* Start *

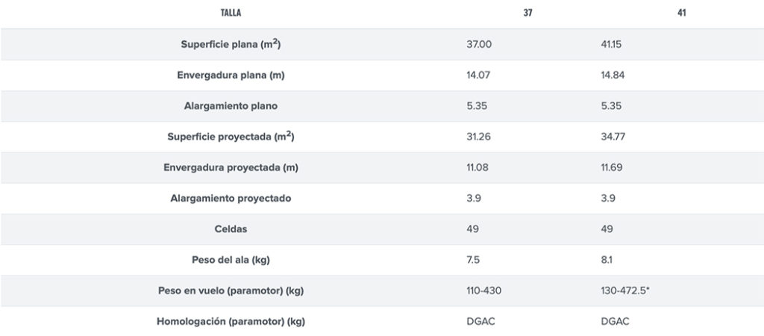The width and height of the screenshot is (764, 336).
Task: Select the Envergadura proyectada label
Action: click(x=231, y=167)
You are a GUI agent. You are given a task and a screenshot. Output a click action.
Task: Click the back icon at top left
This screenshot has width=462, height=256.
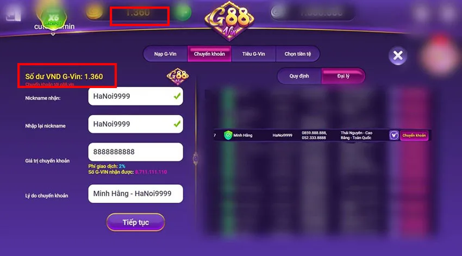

* End *
* Start *

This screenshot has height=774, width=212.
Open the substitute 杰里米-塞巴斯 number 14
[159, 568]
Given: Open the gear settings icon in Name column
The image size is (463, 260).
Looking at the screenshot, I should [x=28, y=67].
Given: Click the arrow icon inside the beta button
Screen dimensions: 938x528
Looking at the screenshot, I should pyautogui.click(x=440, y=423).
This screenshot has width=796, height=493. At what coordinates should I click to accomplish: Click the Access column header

* End *
* Start *

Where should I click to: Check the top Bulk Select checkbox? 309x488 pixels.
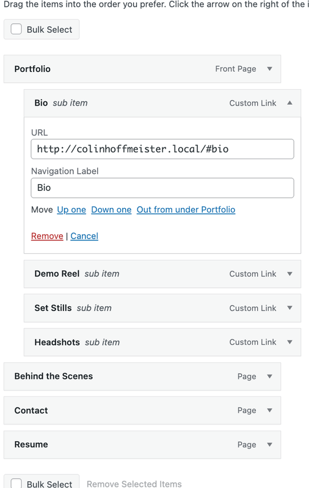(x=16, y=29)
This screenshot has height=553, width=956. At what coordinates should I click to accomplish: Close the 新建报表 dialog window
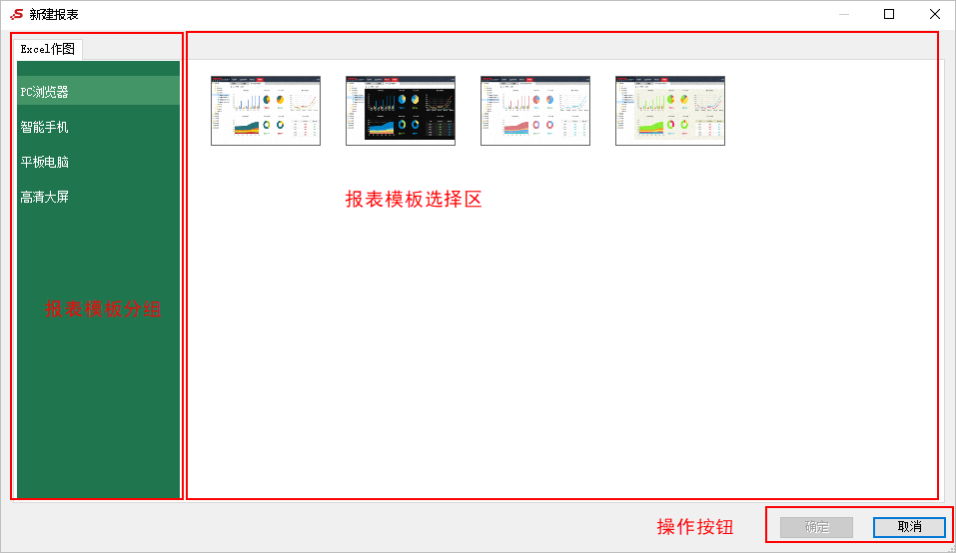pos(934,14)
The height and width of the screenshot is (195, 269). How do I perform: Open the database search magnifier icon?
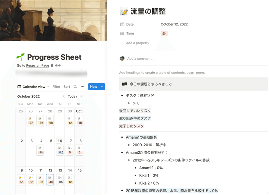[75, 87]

* End *

• WHAT TO PRODUCE: Rewrite the material from the line containing "This screenshot has height=774, width=212." through the line containing "This screenshot has width=796, height=493.", both included, replacing "icon" with "symbol" and keeping everything else as it is.

• RESULT OF THIS TASK:
This screenshot has height=774, width=212.
Open the substitute 杰里米-塞巴斯 number 14
[159, 568]
Given: Open the gear settings symbol in Name column
The image size is (463, 260).
Looking at the screenshot, I should [x=28, y=67].
Given: Click the arrow symbol inside the beta button
Screen dimensions: 938x528
Looking at the screenshot, I should pyautogui.click(x=440, y=423).
This screenshot has width=796, height=493. At what coordinates should I click to accomplish: Click the Access column header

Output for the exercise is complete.